Now let's come back to present day. When I walk to the street corner to buy a few apples, I not only pass hundreds of people squawking away on their cell phones, but I see the fruit stand guy standing there with his Bluetooth ear piece and shiny new Blackberry Bold. While I'm smelling and feeling his fruit, he's chatting away -- possibly to another fruit stand guy, or to someone else of little importance.

Hypothetically, he could be on his fancy phone because he's making all sorts of fruit-oriented deals -- trying to get the best fruit from all over the globe, just to sell to his loyal customers on a dirty street corner in New York City. But since that's ridiculous, unrealistic, and hypothetical, why on earth does the fruit stand guy need a $300 cell phone?

I'll tell you why. Within the past ten or so years, we as a society have started to believe that we are as important and interesting as that life-saving doctor or that big businessman who's swimming in money and ex-wives, when in reality, we're not -- not even close. Even though I've called out the fruit stand guy and made him the culprit, we're all in the same boat -- yes, even I am.
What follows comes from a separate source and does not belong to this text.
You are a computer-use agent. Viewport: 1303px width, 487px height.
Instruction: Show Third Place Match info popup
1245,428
Having a cell phone is one thing, but having one that checks email, features high-speed internet, and God knows what other potentially-pornographic applications, seems completely unnecessary. We are not important or interesting enough that we can't just wait to get home to check phone messages or e-mails, or find out the name of that actor who was in that crappy movie you saw in theaters five or six years ago, but has been in some other better movies recently, and sort of looks like a better-looking version of your gay uncle's ex-boyfriend (answer: Mark Ruffalo in View from the Top).
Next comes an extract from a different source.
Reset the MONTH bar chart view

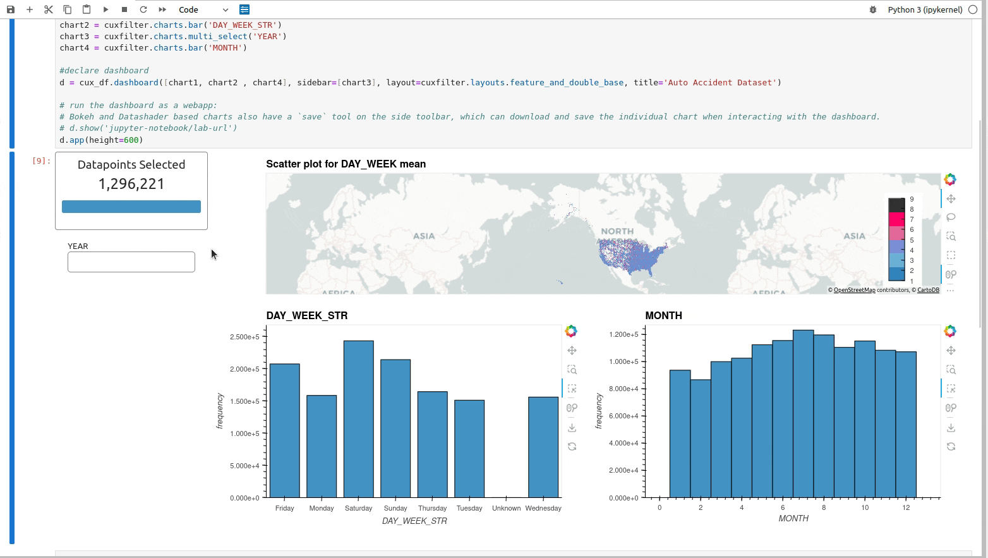[951, 446]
I remember when my family had one big, clunky computer that never worked properly, and was often blamed for my parent's distanced relationship. Internet was reached by dial-up (which was invented by Satan), and everyone had an AOL screen name which resembled your name, favorite television show, or celebrity you'd never sleep with, followed by five or so irrelevant numbers.

Using the internet was a privilege. I would sign onto my AOL account only after my father, mother, and older brother were through with the computer. Now that I think about it, the computer was very much like a bath tub was at the turn of the century for immigrants. Anyway, after I checked my e-mail, which consisted of a mistakenly sent e-mail filled with typos from my mother and a chain letter from a pedophile, I would talk to a few friends, and then end my already short-lived internet session. That was it. There was nothing else to look at.
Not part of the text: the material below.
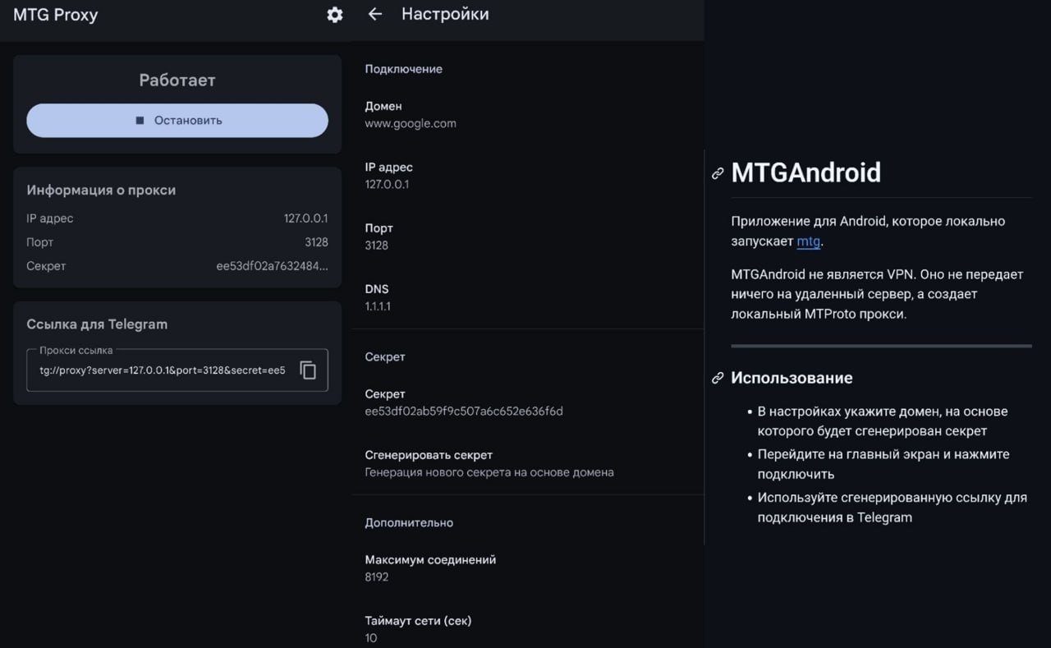Click the Прокси ссылка text field

[163, 370]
But those days are long gone. Now I am on the internet constantly. If I don't read 200 websites or blogs everyday, I might as well be dead -- or worse -- someone of my parent's generation. Gone are the days of few e-mails -- everyone e-mails me. It's come to the point where I need an expensive email blocker and an armed bodyguard to prevent people from sending me an e-mail.

My primary means of communication is through the internet. Sending emails and "chatting" on AIM, Google, Facebook, Twitter, and probably some adult entertainment site, have replaced using a phone. I don't talk to anyone on the phone -- I hate talking on the phone.

But here's the kicker -- I don't really mind it. While it may seem stressful to older generations, it's become a part of my daily and second-to-second routine. Even though I will still pass the fruit stand guy and exclaim, "the fruit stand guy has a nicer cell phone than I do," I'm really not too surprised anymore. In this day and age, the only surprise is if you haven't kept up.